> _BRIEF_: Echo the troccoli passage word for word, everything from "Troccoli (/it/) is" down to "flat or pointy).".
PASSAGE TO READ section start
Troccoli (/it/) is a thick spaghetti-like pasta, featuring a square or oval cross section. It is typical of the Apulian and Lucanian cuisines and is often compared to spaghetti alla chitarra due to its ultimate shape, though the processing for making troccoli traditionally does not require the so-called chitarra, which in turn is a distinctive tool in the preparation of spaghetti alla chitarra.

==Description==
Troccoli is a spaghetti-like pasta which is traditionally processed by the so-called troccolaturo or troccolo, a grooved rolling pin which cuts the dough into regular strips about 3–5 mm thick; as a result of the pressure employed on the dough, the cross section of each strip will be either square or slightly oval, according to the shape of the grooves themselves (which can be either flat or pointy).

As for its ingredients, troccoli is basically made with durum wheat flour and water, with the optional addition of a few eggs—that is why it is sometimes associated with tagliolini and egg pasta as a whole.
PASSAGE TO READ section end
DATA PROVIDED section start
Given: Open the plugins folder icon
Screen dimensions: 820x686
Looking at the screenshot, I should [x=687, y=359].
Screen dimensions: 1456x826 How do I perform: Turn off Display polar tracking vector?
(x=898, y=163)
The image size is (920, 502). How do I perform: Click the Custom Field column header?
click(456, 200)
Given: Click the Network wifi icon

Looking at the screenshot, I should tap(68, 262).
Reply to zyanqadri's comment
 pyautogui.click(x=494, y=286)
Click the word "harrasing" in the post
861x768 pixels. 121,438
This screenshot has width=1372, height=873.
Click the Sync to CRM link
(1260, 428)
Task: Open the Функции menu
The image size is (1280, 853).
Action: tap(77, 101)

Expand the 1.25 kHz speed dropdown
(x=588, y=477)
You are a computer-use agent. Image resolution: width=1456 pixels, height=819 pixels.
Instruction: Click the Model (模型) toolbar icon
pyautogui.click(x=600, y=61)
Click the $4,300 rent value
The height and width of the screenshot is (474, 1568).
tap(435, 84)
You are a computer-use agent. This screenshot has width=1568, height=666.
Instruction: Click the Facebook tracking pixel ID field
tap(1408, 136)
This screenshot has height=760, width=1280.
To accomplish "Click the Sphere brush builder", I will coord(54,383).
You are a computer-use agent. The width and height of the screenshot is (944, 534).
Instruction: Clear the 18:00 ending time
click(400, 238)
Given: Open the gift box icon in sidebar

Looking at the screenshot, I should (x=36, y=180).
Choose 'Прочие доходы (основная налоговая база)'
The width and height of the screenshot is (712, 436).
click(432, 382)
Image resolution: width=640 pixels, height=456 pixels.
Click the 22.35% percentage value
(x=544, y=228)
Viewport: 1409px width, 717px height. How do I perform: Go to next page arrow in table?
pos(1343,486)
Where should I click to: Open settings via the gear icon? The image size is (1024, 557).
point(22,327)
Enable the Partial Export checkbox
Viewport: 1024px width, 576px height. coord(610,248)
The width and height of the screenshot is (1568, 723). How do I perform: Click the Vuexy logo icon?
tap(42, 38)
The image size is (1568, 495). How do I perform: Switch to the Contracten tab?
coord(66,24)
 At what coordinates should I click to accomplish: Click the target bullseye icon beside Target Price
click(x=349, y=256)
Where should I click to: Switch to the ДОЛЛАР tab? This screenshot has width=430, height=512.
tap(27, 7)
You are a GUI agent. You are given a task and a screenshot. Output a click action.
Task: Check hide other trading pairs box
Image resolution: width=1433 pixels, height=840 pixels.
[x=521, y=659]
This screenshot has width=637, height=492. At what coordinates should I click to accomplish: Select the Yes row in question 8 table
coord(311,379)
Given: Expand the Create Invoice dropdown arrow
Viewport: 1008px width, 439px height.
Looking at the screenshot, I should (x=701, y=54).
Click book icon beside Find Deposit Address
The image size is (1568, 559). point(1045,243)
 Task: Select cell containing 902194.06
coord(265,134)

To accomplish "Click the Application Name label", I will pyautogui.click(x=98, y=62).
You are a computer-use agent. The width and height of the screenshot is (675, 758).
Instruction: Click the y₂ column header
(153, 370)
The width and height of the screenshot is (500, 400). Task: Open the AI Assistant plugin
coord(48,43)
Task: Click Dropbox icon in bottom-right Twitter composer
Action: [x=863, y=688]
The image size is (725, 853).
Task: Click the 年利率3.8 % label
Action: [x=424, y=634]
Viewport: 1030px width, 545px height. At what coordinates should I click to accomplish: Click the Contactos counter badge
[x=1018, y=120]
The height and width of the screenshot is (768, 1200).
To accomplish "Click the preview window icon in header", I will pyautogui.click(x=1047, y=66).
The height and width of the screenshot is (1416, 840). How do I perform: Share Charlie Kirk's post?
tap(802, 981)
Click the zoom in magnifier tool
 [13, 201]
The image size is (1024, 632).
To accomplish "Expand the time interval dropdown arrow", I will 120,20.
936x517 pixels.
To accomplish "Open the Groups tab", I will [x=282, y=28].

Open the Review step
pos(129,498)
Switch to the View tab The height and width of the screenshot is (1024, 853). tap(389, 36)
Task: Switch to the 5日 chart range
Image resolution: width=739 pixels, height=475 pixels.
DATA PROVIDED section end
> _EXERCISE RESPONSE_:
Troccoli (/it/) is a thick spaghetti-like pasta, featuring a square or oval cross section. It is typical of the Apulian and Lucanian cuisines and is often compared to spaghetti alla chitarra due to its ultimate shape, though the processing for making troccoli traditionally does not require the so-called chitarra, which in turn is a distinctive tool in the preparation of spaghetti alla chitarra.

==Description==
Troccoli is a spaghetti-like pasta which is traditionally processed by the so-called troccolaturo or troccolo, a grooved rolling pin which cuts the dough into regular strips about 3–5 mm thick; as a result of the pressure employed on the dough, the cross section of each strip will be either square or slightly oval, according to the shape of the grooves themselves (which can be either flat or pointy).